-- Your objective --
Reproduce the listing below word for word, line by line.

-- Items --
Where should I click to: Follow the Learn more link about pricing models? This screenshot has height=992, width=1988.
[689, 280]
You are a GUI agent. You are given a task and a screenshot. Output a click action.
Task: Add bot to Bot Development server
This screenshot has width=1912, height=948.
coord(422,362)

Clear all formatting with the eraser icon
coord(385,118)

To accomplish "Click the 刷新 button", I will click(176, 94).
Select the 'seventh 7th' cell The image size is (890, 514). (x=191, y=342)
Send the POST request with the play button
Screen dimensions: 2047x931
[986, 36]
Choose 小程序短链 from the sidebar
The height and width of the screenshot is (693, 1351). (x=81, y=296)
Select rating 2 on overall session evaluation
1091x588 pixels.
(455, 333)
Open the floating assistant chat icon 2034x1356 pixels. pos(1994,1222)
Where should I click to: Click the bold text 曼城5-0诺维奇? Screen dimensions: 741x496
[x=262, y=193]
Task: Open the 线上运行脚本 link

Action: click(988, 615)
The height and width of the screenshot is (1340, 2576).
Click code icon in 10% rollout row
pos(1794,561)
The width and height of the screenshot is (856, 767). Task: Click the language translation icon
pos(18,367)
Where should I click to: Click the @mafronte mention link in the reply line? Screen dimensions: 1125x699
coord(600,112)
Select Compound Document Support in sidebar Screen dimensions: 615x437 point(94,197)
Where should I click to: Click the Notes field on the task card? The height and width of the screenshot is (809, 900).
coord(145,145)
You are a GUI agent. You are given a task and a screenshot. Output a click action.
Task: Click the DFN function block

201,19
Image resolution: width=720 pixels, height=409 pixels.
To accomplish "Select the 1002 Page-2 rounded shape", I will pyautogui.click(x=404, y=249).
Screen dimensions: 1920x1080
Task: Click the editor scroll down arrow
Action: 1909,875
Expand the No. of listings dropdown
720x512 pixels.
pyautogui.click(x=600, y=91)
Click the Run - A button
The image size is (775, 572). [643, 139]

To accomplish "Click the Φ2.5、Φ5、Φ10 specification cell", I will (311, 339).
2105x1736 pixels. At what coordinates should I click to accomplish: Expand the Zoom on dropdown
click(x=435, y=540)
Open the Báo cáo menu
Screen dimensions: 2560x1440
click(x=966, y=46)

-- Task result --
Where should I click to: Follow the Learn more link about pricing models? This screenshot has height=992, width=1988.
[689, 280]
You are a GUI agent. You are given a task and a screenshot. Output a click action.
Task: Add bot to Bot Development server
This screenshot has width=1912, height=948.
coord(422,362)

Clear all formatting with the eraser icon
coord(385,118)

To accomplish "Click the 刷新 button", I will click(176, 94).
Select the 'seventh 7th' cell The image size is (890, 514). (x=191, y=342)
Send the POST request with the play button
Screen dimensions: 2047x931
[986, 36]
Choose 小程序短链 from the sidebar
The height and width of the screenshot is (693, 1351). (x=81, y=296)
Select rating 2 on overall session evaluation
1091x588 pixels.
(455, 333)
Open the floating assistant chat icon 2034x1356 pixels. pos(1994,1222)
Where should I click to: Click the bold text 曼城5-0诺维奇? Screen dimensions: 741x496
[x=262, y=193]
Task: Open the 线上运行脚本 link

Action: click(988, 615)
The height and width of the screenshot is (1340, 2576).
Click code icon in 10% rollout row
pos(1794,561)
The width and height of the screenshot is (856, 767). Task: Click the language translation icon
pos(18,367)
Where should I click to: Click the @mafronte mention link in the reply line? Screen dimensions: 1125x699
coord(600,112)
Select Compound Document Support in sidebar Screen dimensions: 615x437 point(94,197)
Where should I click to: Click the Notes field on the task card? The height and width of the screenshot is (809, 900).
coord(145,145)
You are a GUI agent. You are given a task and a screenshot. Output a click action.
Task: Click the DFN function block

201,19
Image resolution: width=720 pixels, height=409 pixels.
To accomplish "Select the 1002 Page-2 rounded shape", I will pyautogui.click(x=404, y=249).
Screen dimensions: 1920x1080
Task: Click the editor scroll down arrow
Action: 1909,875
Expand the No. of listings dropdown
720x512 pixels.
pyautogui.click(x=600, y=91)
Click the Run - A button
The image size is (775, 572). [643, 139]

To accomplish "Click the Φ2.5、Φ5、Φ10 specification cell", I will (311, 339).
2105x1736 pixels. At what coordinates should I click to accomplish: Expand the Zoom on dropdown
click(x=435, y=540)
Open the Báo cáo menu
Screen dimensions: 2560x1440
click(x=966, y=46)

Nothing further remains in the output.